Peter Fenton: Yeah. Well, it’s the principal question that we focus on before an investment, which is the quality of the person we’re going to work with. The saying that we like to have at Benchmark is that good judgment comes from experience, which comes from bad judgment. So, we get it wrong a lot, but what’s interesting is when you get it right.
I think there are three attributes that I try to be reductionist about that define the greatness that we see in our world. It’s, I think, universal. This is perhaps too precise, but I think you’ll see these characteristics in a Jack Dorsey, a Liu Sarnia, a Dick Costolo, a Steve Jobs, a Jeff Bezos and the list goes on.
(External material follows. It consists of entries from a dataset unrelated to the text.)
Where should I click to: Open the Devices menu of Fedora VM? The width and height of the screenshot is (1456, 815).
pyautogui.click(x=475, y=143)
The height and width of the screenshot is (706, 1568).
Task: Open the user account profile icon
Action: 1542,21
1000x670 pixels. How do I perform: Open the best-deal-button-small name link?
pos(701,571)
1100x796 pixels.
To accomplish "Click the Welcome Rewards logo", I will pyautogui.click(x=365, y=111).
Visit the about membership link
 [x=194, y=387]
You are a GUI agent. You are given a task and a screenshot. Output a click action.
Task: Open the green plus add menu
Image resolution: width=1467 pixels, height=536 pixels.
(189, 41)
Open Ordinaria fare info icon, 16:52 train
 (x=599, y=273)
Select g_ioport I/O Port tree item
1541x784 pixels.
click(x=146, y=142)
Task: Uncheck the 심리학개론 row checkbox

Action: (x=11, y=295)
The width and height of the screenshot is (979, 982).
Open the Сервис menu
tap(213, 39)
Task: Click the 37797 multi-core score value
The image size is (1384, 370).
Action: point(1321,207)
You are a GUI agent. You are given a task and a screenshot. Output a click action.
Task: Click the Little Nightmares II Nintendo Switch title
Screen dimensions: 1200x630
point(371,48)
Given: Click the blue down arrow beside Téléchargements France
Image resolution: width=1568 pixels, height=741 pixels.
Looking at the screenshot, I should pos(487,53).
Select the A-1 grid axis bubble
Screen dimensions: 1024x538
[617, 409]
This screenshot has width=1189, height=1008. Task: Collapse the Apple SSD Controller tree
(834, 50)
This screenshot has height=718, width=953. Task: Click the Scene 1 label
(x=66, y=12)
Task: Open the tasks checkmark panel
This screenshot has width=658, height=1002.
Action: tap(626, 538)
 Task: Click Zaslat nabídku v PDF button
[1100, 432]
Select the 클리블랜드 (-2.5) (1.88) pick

First, I think there’s just a profound, deep, innate motivation. A lot of what happens after the fanfare of starting a company and hiring people is, “Why are we here, what’s the purpose, and why are we doing this?” Great entrepreneurs have a motivation that runs so deep that it feels insatiable, and that is infectious. It lets other people around them have that motivation. I often ask the question of a company, what’s the purpose, why are you doing this. You’d be amazed at how few entrepreneurs can really answer that question. The great ones can. They have a real sense of the purpose, and it’s usually not about them.
Second, I think there’s a common trait that I would call ability to learn. My partner, Bob, likes to say, “Be a learn-it-all, not a know-it-all.” The problem of being a founder, entrepreneur, CEO, your business is changing on you radically every year. So, as you scale from zero to 30 it’s very different at 30 than it is at zero, and then to 300 all over again, and then to 3,000 all over again. So, if you don’t have that curiosity and ability to learn, you can get left behind. The company will grow past your ability to grow with it.
Being a learn-it-all means you have to be very self-effacing around what you do and don’t know, apply critical thinking, and don’t assume that what you’ve been told is right. That trait is a muscle, I think, that you have to continually work on. Sometimes people lose that as they achieve success, and they become know-it-alls and they’re full of advice. One of the things we aspire to do in our business is to accept humbly that we don’t know a whole lot. But, we do have an ability to learn quickly which is why I’ve tried to invest in things like consumer, Internet, and enterprise. Because I think that’s one of the great assets that we can bring is that curiosity to a company.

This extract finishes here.